La famiglia al Dababsh osserva mentre la loro casa viene rasa al suolo nel villaggio di Khalet al Dabeh

“Per chiunque abbia ancora scrupoli nel dare la colpa allo stato o all’Amministrazione Civile per l’atto di demolizioni, il messaggio di queste continue demolizioni in aree naturali dovrebbe servire da messaggio chiarificatore”, ha detto il Good Shepherd Collective.
“Lo stato, i coloni e le organizzazioni come Regavim che spingono in avanti la distruzione di queste aree, strutture e risorse per i palestinesi non sono motivati ​​dalla conservazione dei diritti umanitari, dalle leggi ambientali o dalla protezione dell’ambiente naturale”.
La serie di attacchi alle fonti idriche a luglio arriva dopo che Israele ha strappato un’enorme rete di condutture all’inizio di quest’anno che aveva fornito acqua corrente a 12 città palestinesi nelle colline del sud di Hebron.
I tubi sono stati costruiti in segreto e l’installazione ha richiesto quattro mesi. Ma solo sei mesi dopo, Israele li ha distrutti, tagliando la conduttura idrica lunga 20 km.

I 12 villaggi hanno dovuto tornare al vecchio metodo di accesso all’acqua – trasportando serbatoi su trattori lungo strade povere che consumano le gomme e sprecano preziose giornate di lavoro.
Trasportare l’acqua in questo modo aumenta l’onere economico dei piccoli villaggi dell’area, costando 30 shekkles per un metro cubo. Al contrario, gli israeliani pagano solo 8 shekkles per metro cubo.
E anche i camion non sono al sicuro dalla guerra di Israele sull’acqua; il 15 luglio 18 serbatoi furono confiscati dai soldati israeliani. Nello stesso raid furono anche prelevate diverse migliaia di dollari di condutture idriche e attrezzature per la perforazione per installare i tubi.
“La sensazione è difficile da accettare, il fatto che quelle persone, quegli umani senza senno né umanità siano convinti che va bene tagliare la vita di altre persone tagliando loro l’acqua”, dice Tariq all’ISM.

“È tutt’altro che legale. Non esiste una legge al mondo che dice che puoi tagliare l’acqua agli umani e proibirgli di avere accesso all’acqua. È da pazzi.”
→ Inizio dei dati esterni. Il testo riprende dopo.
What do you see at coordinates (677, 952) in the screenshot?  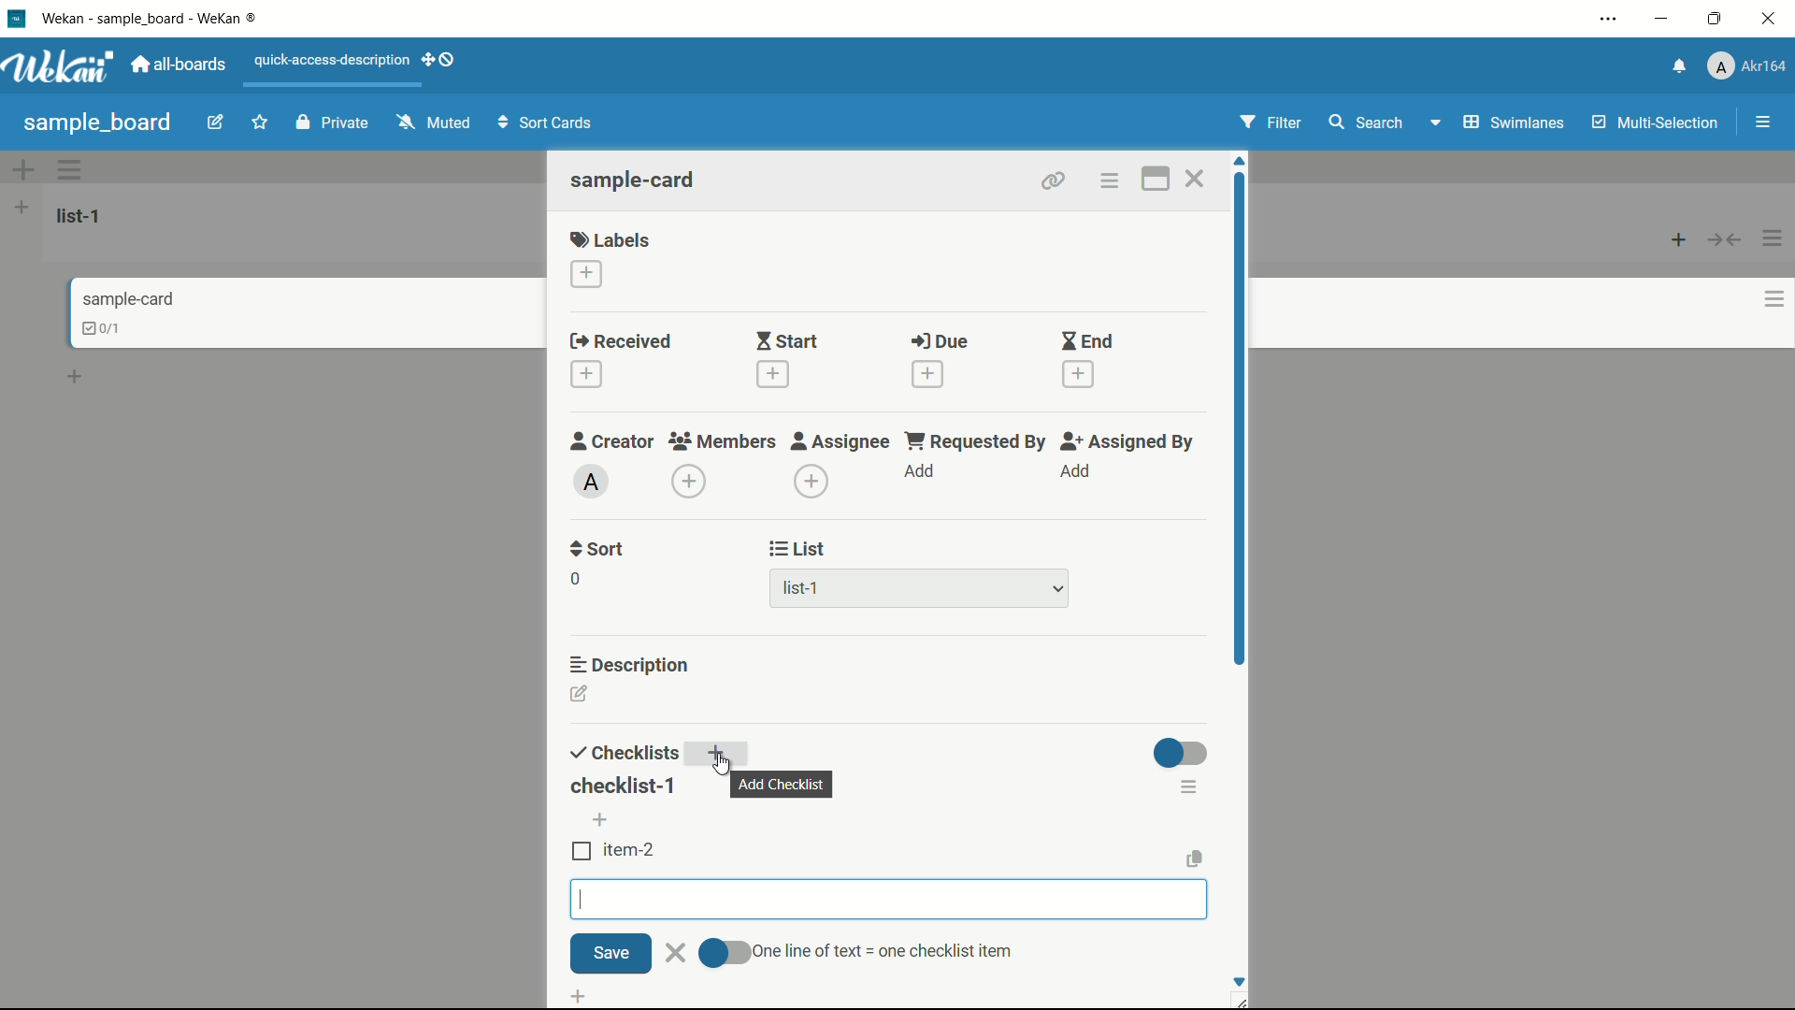 I see `close` at bounding box center [677, 952].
Un bulldozer distrugge i pozzi d’acqua mentre un drone di Regavim si libra sopra

South Hebron Hills si trova nell’area C della Cisgiordania, il che significa che è sotto il pieno controllo israeliano. Ai palestinesi in questa regione viene negato il permesso di costruire anche per installare condotte idriche o pozzi, e non è consentito collegarsi alla rete idrica che Israele ha creato attraverso la terra palestinese per fornire gli insediamenti illegali.
Di conseguenza, i villaggi nell’area sono soggetti ad attacchi incessanti non solo alle loro fonti d’acqua, ma ai terreni agricoli e alle case.